Si vocalement les choeurs paraissent empêtrés par un manque de préparation (déplacements raides, regards désordonnés des choristes figurants); bien peu naturels devant la caméra (et les gros plans que la télévision permet), si le ténor Vittorio Grigolo (déjà vu pour des directs télégéniques dont une Traviata dans la gare de Zurich et en direct sur Arte) en fait des tonnes, absent en nuances comme en finesse (tout et rien qu’ardent languissant… gémissant, larmoyant), heureusement, le duo du père et de la fille, Rigoletto et Gilda, crève littéralement l’écran: c’est peu dire qu’à quasi 70 ans, le ténor Placido Domingo qui chante ici la partie pour baryton du rôle-titre, est un acteur né: en plus de projeter naturellement le texte (Grigolo devrait davantage écouter son aîné, véritable légende vivante par son intelligence et sa longévité), le baryténor (sur les traces de … Manuel Garcia, père de Malibran et Viardot qui chantait Don Giovanni comme personne), en impose par sa prestance hallucinée, son acuité visuelle, son sens de la tension et de la vérité. Dans le duo qui s’impose à la fin du I, avant que le Duc qui l’a suivi, ne rejoigne la belle Gilda, Domingo-Rigoletto incarne idéalement le personnage central: bouffon ambivalent, haineux à la cour, inquiet et paranoïaque chez lui, bourreau fragile, courtisan si humain et déchirant en vérité. A ses côtés, la jeune soprano russe Julia Novikova, se montre aussi subtile musicienne que son aîné.
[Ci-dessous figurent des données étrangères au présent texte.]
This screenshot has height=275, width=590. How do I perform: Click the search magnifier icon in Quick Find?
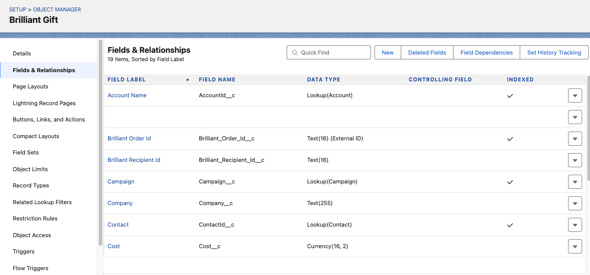294,53
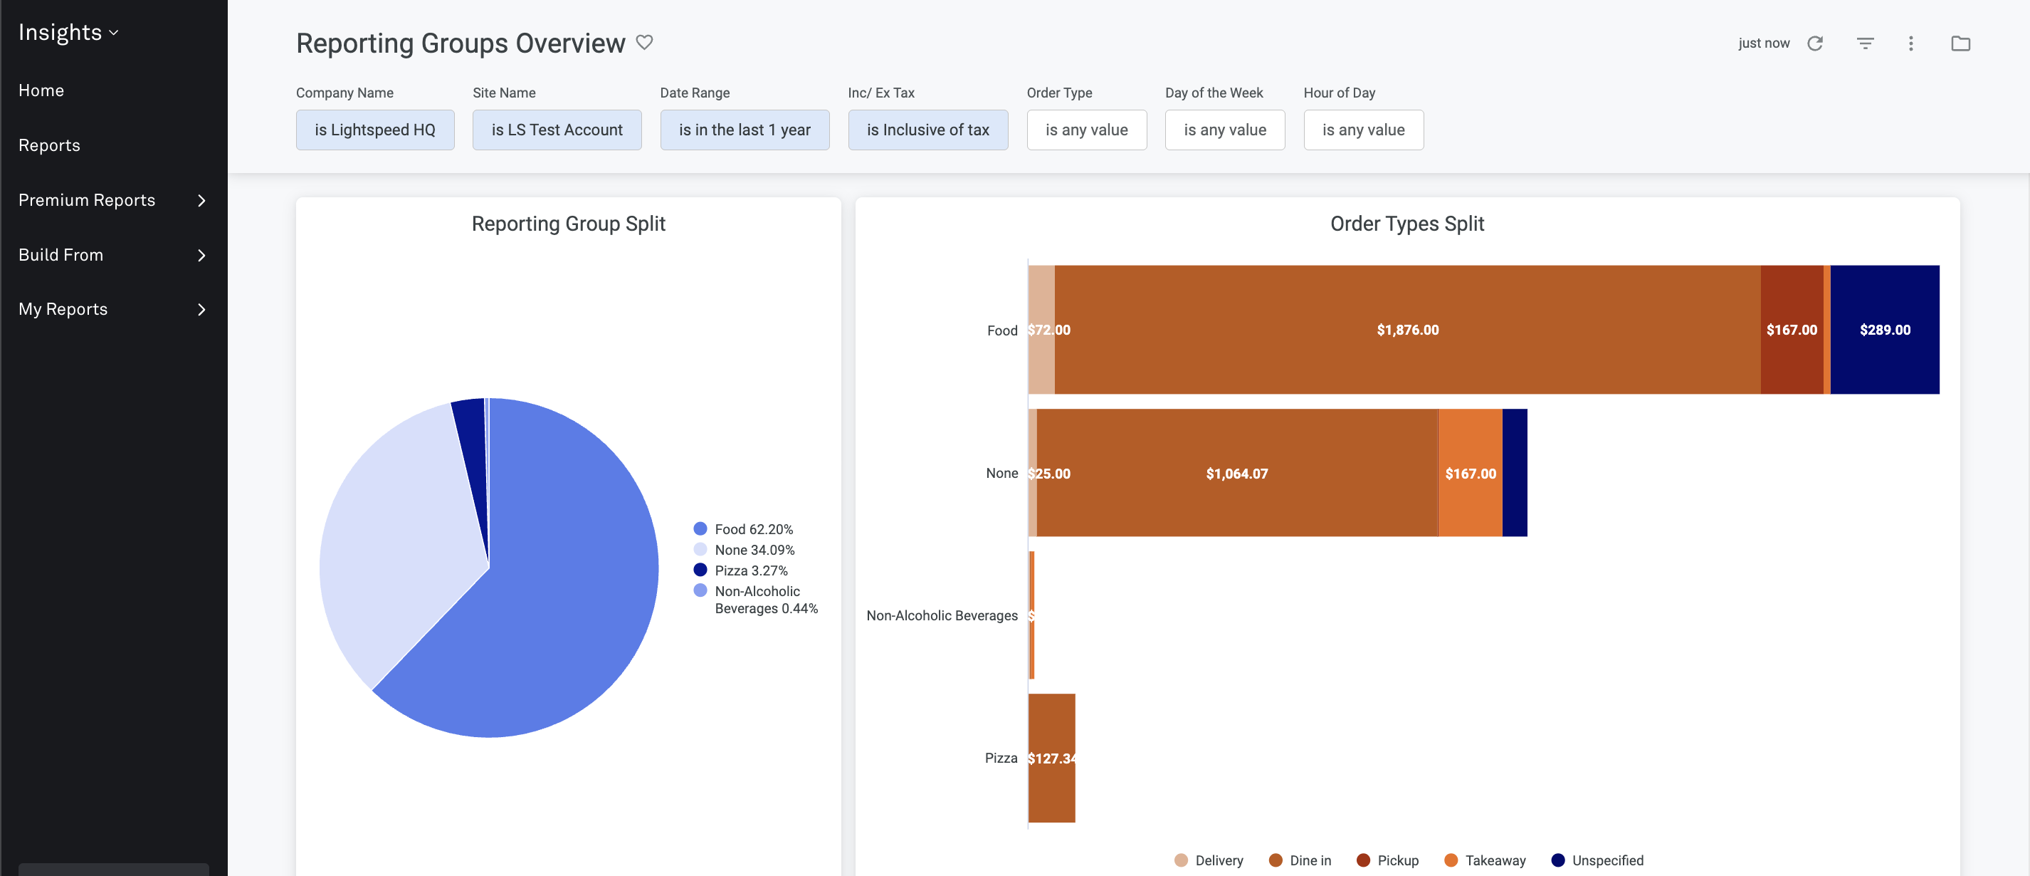Click the 'is in the last 1 year' filter
Image resolution: width=2030 pixels, height=876 pixels.
pos(745,129)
Leurs duos ont des accents déchirants de tendresse et de sincérité: ils nous rappellent combien dans Rigoletto se joue surtout la relation père-fille. C’est d’ailleurs une problématique essentielle de la création verdienne: déjà finement développée dans Luisa Miller; esquissée dans Aïda; pleinement approfondie dans Simon Boccanegra.
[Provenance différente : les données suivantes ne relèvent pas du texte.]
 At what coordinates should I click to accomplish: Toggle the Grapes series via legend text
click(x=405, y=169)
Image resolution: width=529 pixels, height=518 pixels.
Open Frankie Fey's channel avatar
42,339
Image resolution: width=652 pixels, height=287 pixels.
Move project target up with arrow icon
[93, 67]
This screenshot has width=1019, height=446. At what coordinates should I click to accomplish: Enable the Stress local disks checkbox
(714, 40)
Comme pour les chanteurs, ce type de célébration télévisuelle à grande audience doit aussi être un tremplin pour les jeunes talents d’aujourd’hui.

Rigoletto de Verdi en direct de Mantoue sur France 3. Les 4 et 5 septembre 2010. Placido Domingo (Rigoletto), Julia Novikova (Gilda), Vittorio Grigolo (Le Duc de Mantoue)… Orchestre de la Rai. Zubin Mehta, direction. Mise en scène, réalisation pour la télé: Marco Bellochio.